In June it announced it had started the next phase of its exploration campaign focused on discovering additional deposits with similar characteristics to Zona 7. The discovery of the high grade extensions at the Zona 7 deposit in late 2014 transformed the project economics and transformed the company’s geological modelling.
So while Salamanca continues to be developed, the company are still looking for opportunities to increase its profile and/or mine life. Two areas in particular have been identified as prospective, and the team will work towards selecting sites for drilling and sampling. A key determining factor will be the broad use of modern exploration techniques.

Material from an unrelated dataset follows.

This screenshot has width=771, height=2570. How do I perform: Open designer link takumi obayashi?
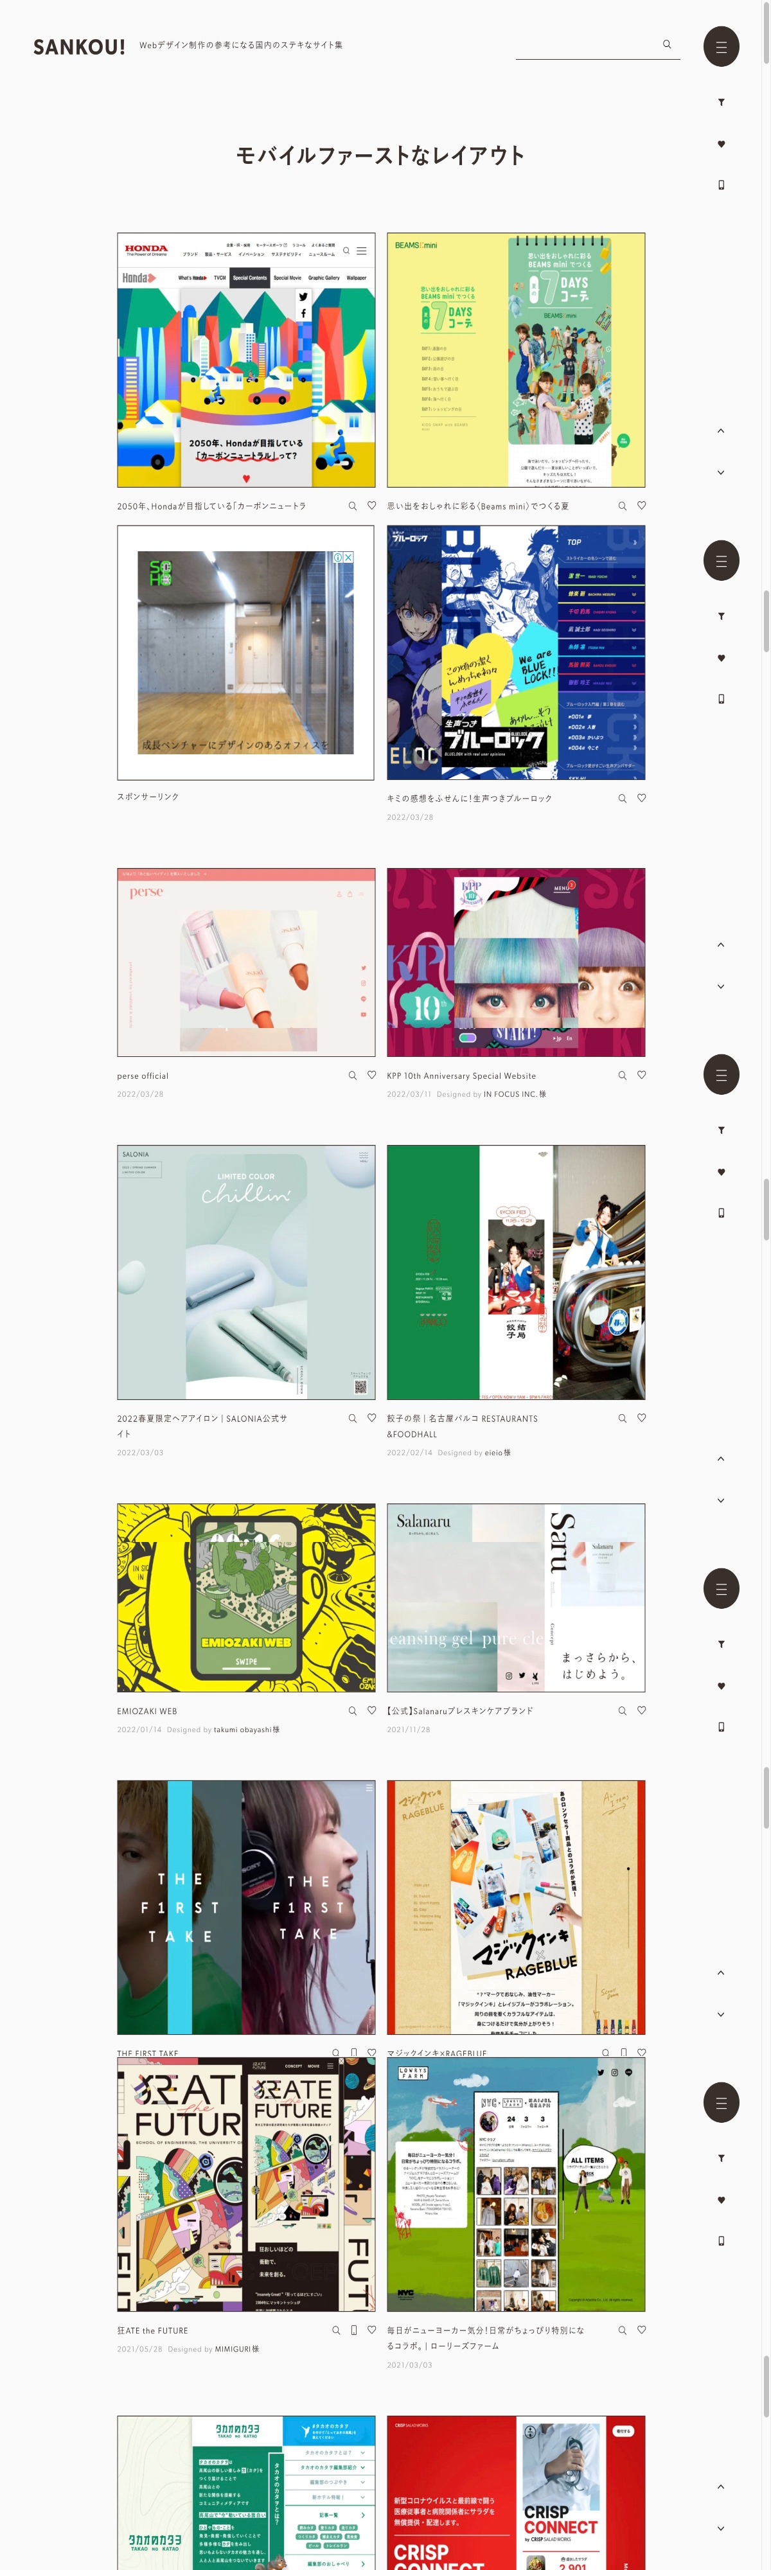[x=246, y=1730]
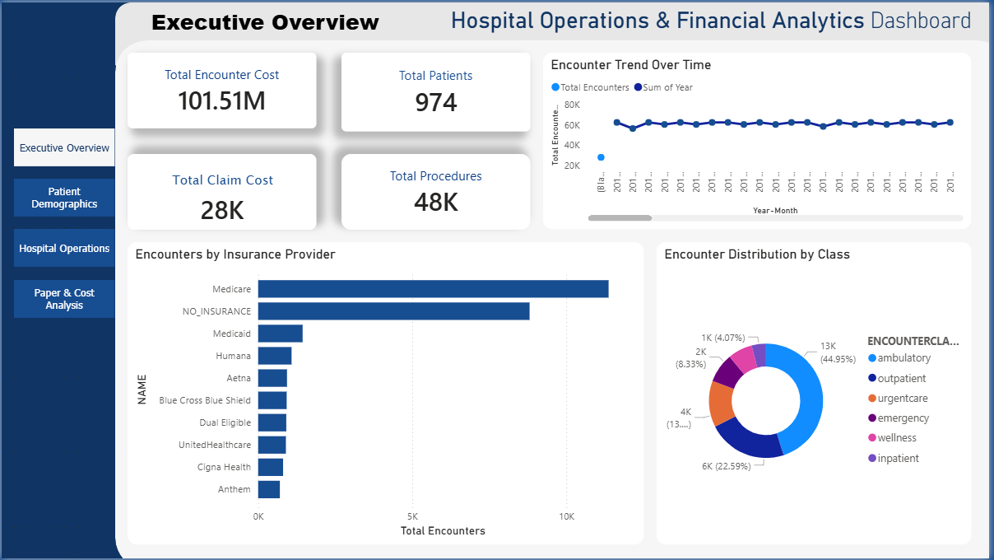
Task: Select the Anthem bar
Action: point(269,489)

Two appointments to strengthen the team
As we touched on earlier, the company has made two impressive appointments lately.
Co-Founder of Majedie Asset Management (~£14 billion assets under management), Adam Parker has been appointed as an independent Non-Executive Director – bringing experience of nearly three decades in institutional fund management in the City of London.
Parker managed funds including the Majedie UK Opportunities Fund, the Majedie UK Smaller Companies Fund and a quarter of the Majedie UK Focus Fund – which all outperformed their benchmarks during his tenure.
The second appointment in recent times was former senior Rio Tinto executive Nigel Jones to the board. Like Parker, Jones is London-based, with an impressive background in international mining that spans thirty years – including being responsible for the negotiation of key uranium supply agreements for Rio Tinto.
We don’t need to bore you with details of Rio Tinto – one of the largest mining companies in the world. The relevancy of Jones’ experience for his new role with BKY speaks for itself.
With both additions to the team, what’s obvious is BKY’s commitment to building a European-focused board – which is likely to be key to its future plans to provide domestic uranium supply (from Salamanca) to the region.
Now you’re caught up, a look to the future
Global uranium consumption is projected to grow at an average annual rate of 4.8% from 2015 to a total of 97,900 tonnes of uranium in 2020 .
This has a lot to do with the need for alternate electricity sources (of which uranium-fuelled nuclear is a significant one) that are low-carbon – particularly as the world requires more power as more countries advance technologically, and as the population continues to climb.
Salamanca production is earmarked for 2018, so BKY’s timing certainly seems right.
However there is still some way to go before BKY enters production and anything can happen in this time. If considering BKY for your portfolio seek professional financial advice.
There is likely be plenty of utilities re-contracting in Europe (and beyond) as fossil fuels become a relic of the past – and all this is only helped more by the fact that the company should be able to produce uranium at competitively low costs.
With progress on infrastructure, a reduction in capex, major strengthening of BKY’s board and management, a major injection of cash from a sovereign Fund, and the ongoing success of its long-term offtake programme... surely we can’t be the only ones thinking this Euro-focused would-be uranium producer is sitting very pretty indeed.